PROBLEM REQUIREMENTS
Print back each record unchanged, without pictures.
[Opening EXERCISE MATERIAL section]
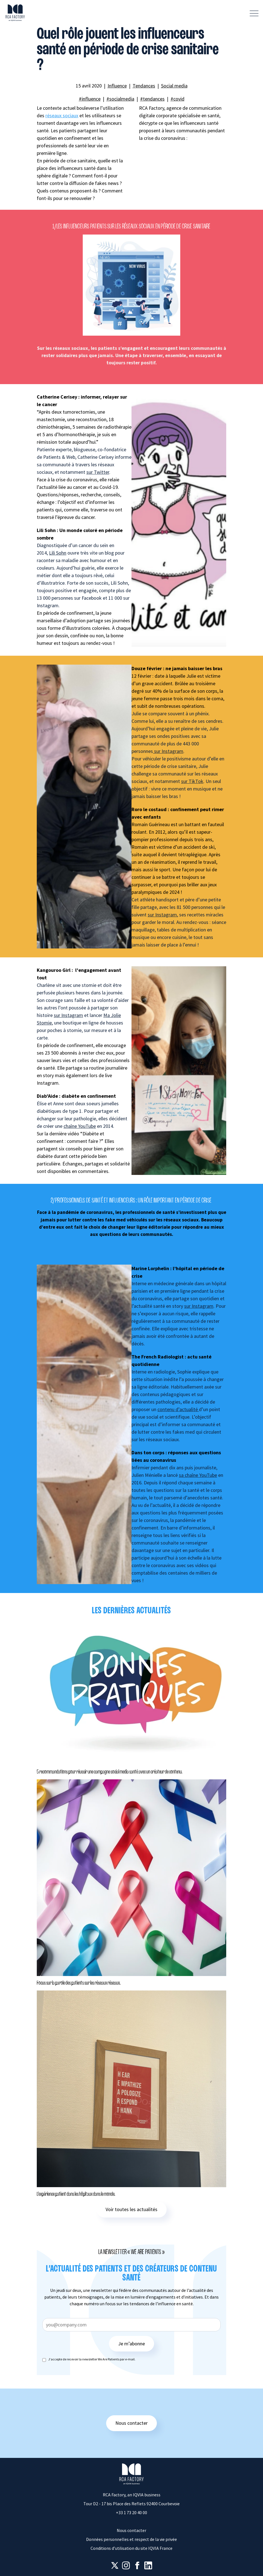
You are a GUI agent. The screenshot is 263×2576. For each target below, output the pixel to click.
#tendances (152, 99)
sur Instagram (168, 751)
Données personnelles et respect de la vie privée (131, 2539)
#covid (177, 99)
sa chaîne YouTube (198, 1475)
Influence (117, 85)
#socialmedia (120, 99)
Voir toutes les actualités (131, 2209)
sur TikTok (192, 781)
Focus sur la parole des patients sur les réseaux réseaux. (78, 1983)
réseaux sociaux (61, 115)
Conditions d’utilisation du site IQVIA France (131, 2548)
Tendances (144, 85)
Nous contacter (131, 2423)
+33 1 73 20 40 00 (131, 2512)
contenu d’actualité (178, 1409)
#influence (90, 99)
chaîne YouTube (80, 1126)
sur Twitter (97, 472)
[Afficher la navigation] (254, 13)
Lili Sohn (57, 553)
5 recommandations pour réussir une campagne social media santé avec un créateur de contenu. (109, 1772)
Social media (174, 85)
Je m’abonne (131, 2343)
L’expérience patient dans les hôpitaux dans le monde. (76, 2194)
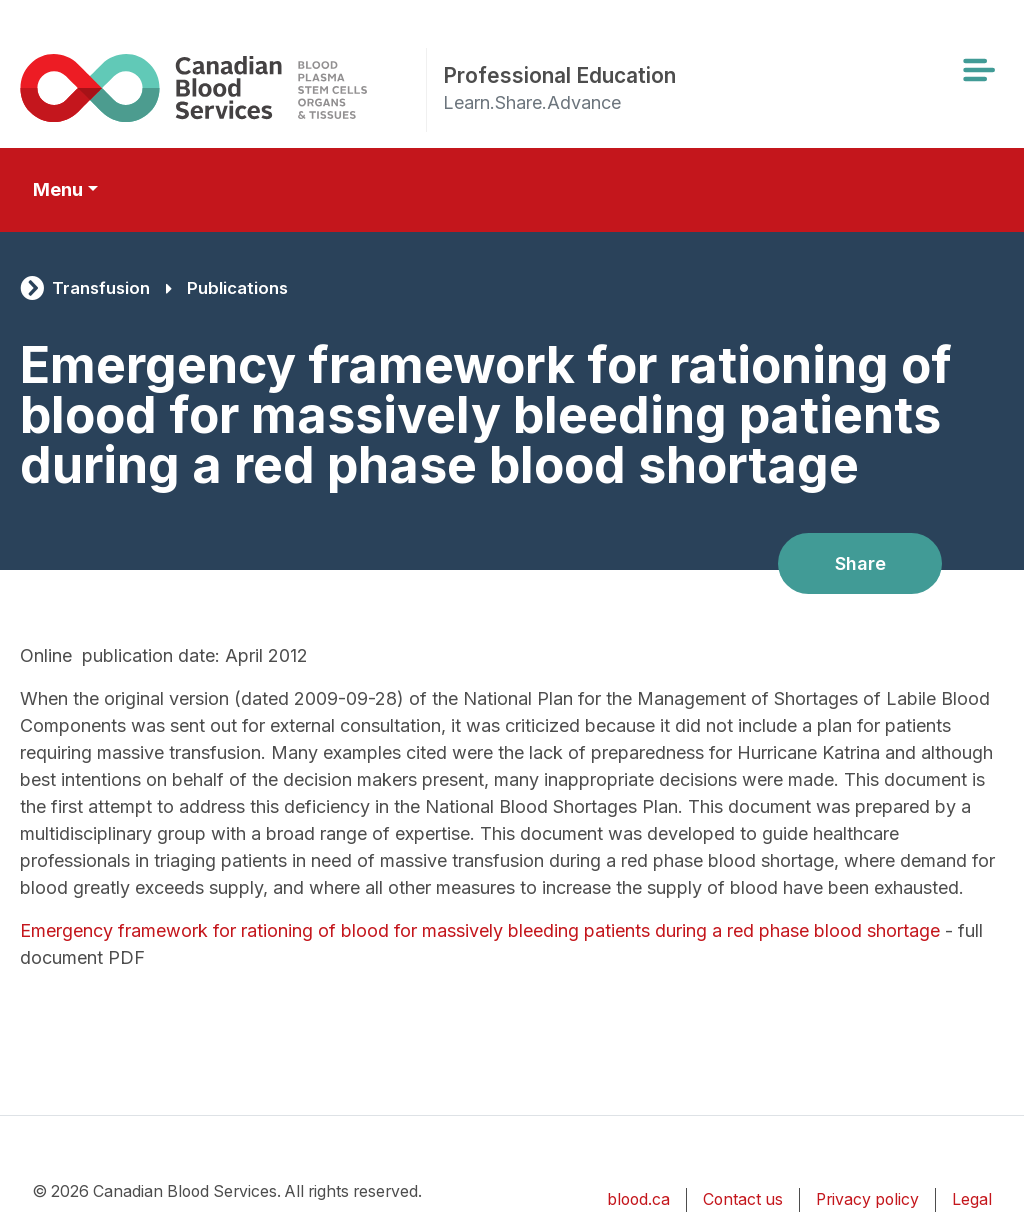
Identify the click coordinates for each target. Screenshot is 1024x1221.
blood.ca (638, 1199)
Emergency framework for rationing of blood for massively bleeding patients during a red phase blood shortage (480, 930)
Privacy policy (867, 1199)
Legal (972, 1199)
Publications (237, 288)
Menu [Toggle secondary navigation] (58, 189)
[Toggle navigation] (978, 70)
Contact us (743, 1199)
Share (860, 563)
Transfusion (101, 288)
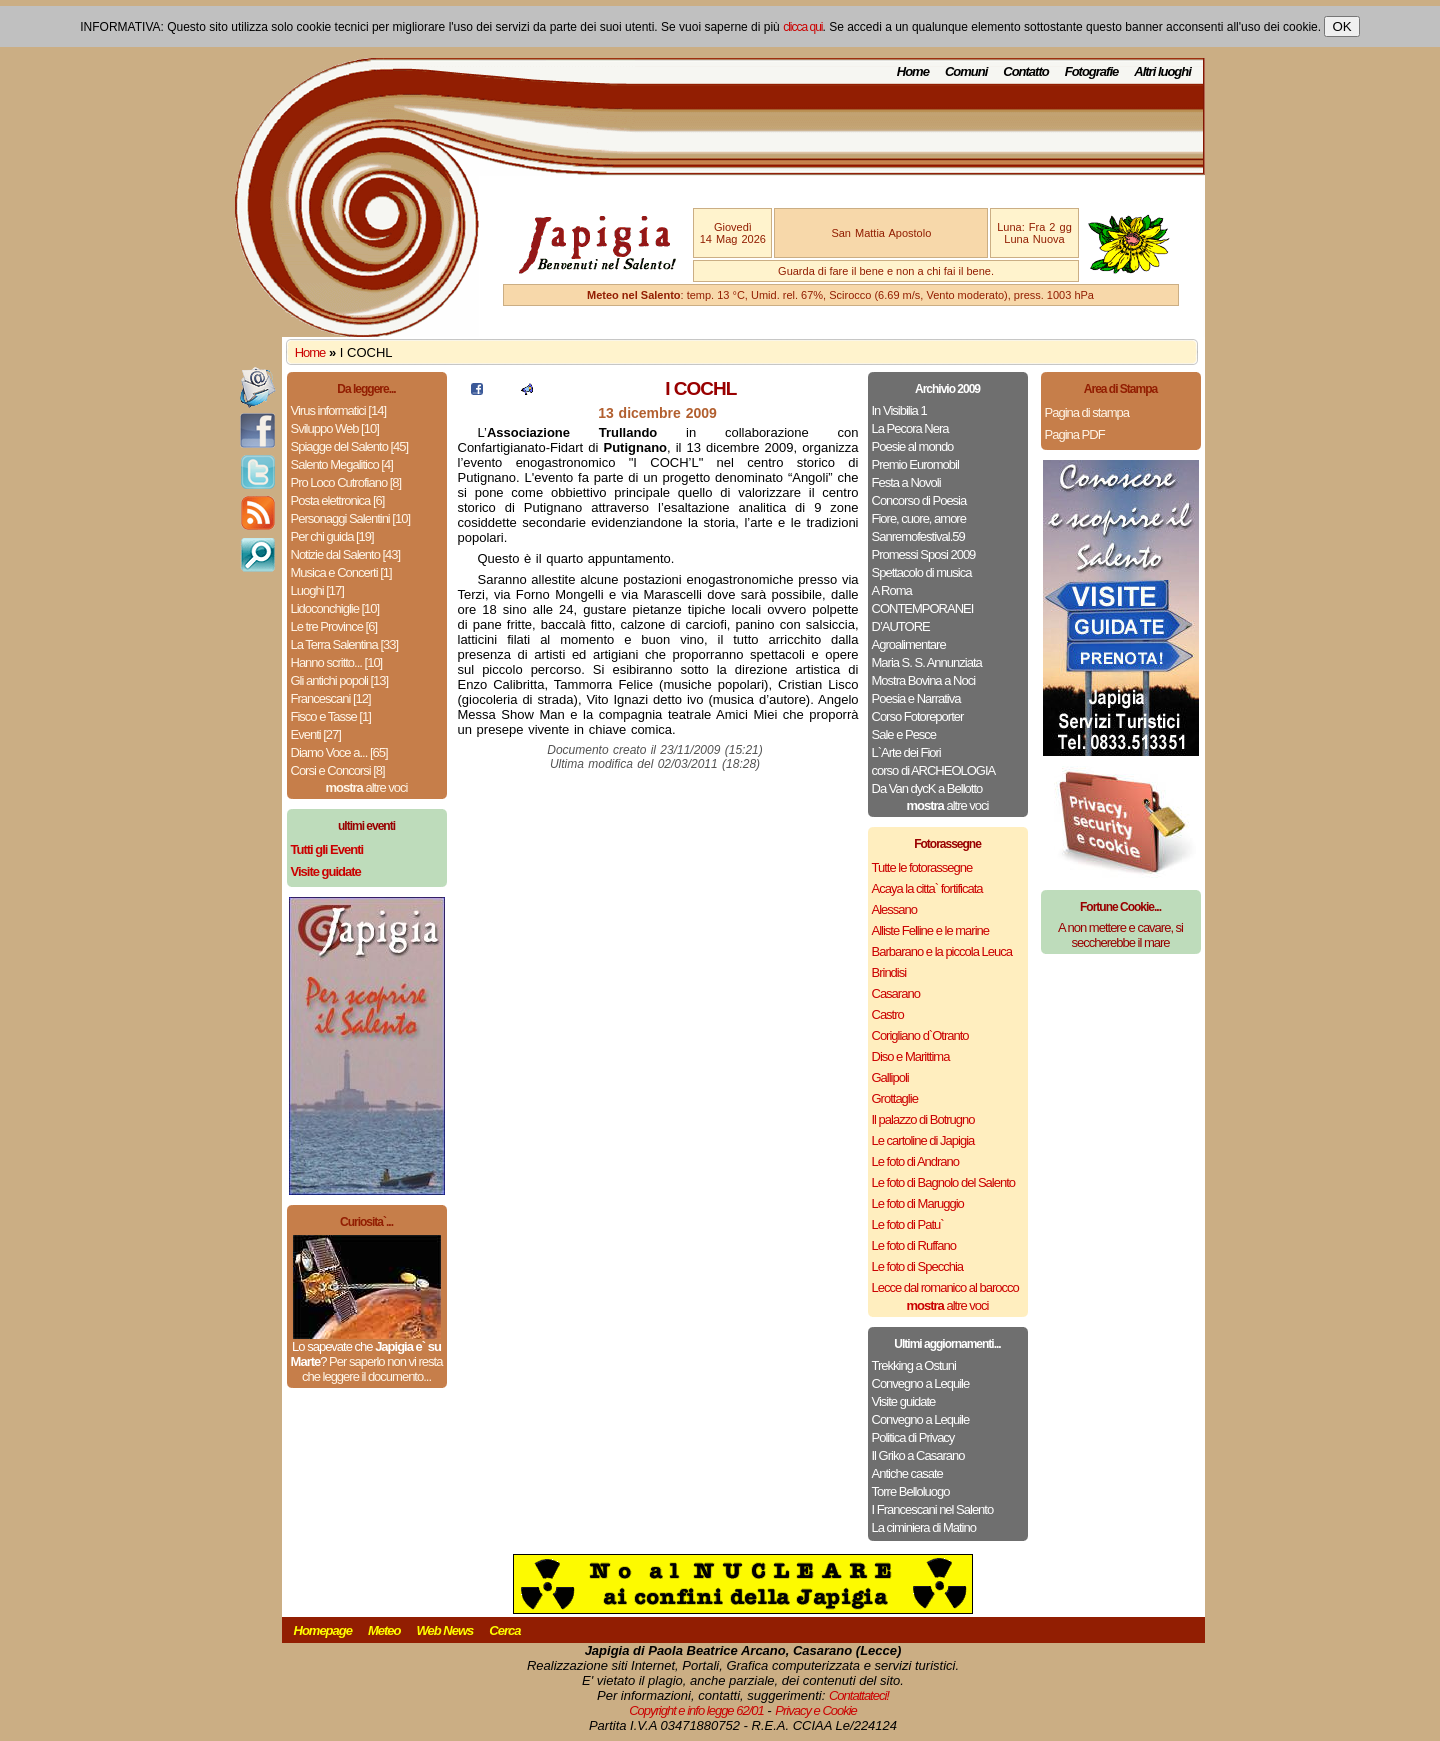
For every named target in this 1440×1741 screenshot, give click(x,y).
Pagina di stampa (1087, 412)
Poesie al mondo (913, 446)
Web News (445, 1630)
[Closing EXERCISE MATERIAL section]
REPLY TO THE EXERCISE
You are a GUI agent. The screenshot is 263×2576. For each target below, output the pixel to click.
#tendances (152, 99)
sur Instagram (168, 751)
Données personnelles et respect de la vie privée (131, 2539)
#covid (177, 99)
sa chaîne YouTube (198, 1475)
Influence (117, 85)
#socialmedia (120, 99)
Voir toutes les actualités (131, 2209)
sur TikTok (192, 781)
Focus sur la parole des patients sur les réseaux réseaux. (78, 1983)
réseaux sociaux (61, 115)
Conditions d’utilisation du site IQVIA France (131, 2548)
Tendances (144, 85)
Nous contacter (131, 2423)
+33 1 73 20 40 00 (131, 2512)
contenu d’actualité (178, 1409)
#influence (90, 99)
chaîne YouTube (80, 1126)
sur Twitter (97, 472)
[Afficher la navigation] (254, 13)
Lili Sohn (57, 553)
5 recommandations pour réussir une campagne social media santé avec un créateur de contenu. (109, 1772)
Social media (174, 85)
Je m’abonne (131, 2343)
L’expérience patient dans les hôpitaux dans le monde. (76, 2194)
Identify the click coordinates for each target. Screenshot is 1024x1221.
blood.ca (638, 1199)
Emergency framework for rationing of blood for massively bleeding patients during a red phase blood shortage (480, 930)
Privacy policy (867, 1199)
Legal (972, 1199)
Publications (237, 288)
Menu [Toggle secondary navigation] (58, 189)
[Toggle navigation] (978, 70)
Contact us (743, 1199)
Share (860, 563)
Transfusion (101, 288)
For every named target in this 1440×1741 screenshot, give click(x,y).
Pagina di stampa (1087, 412)
Poesie al mondo (913, 446)
Web News (445, 1630)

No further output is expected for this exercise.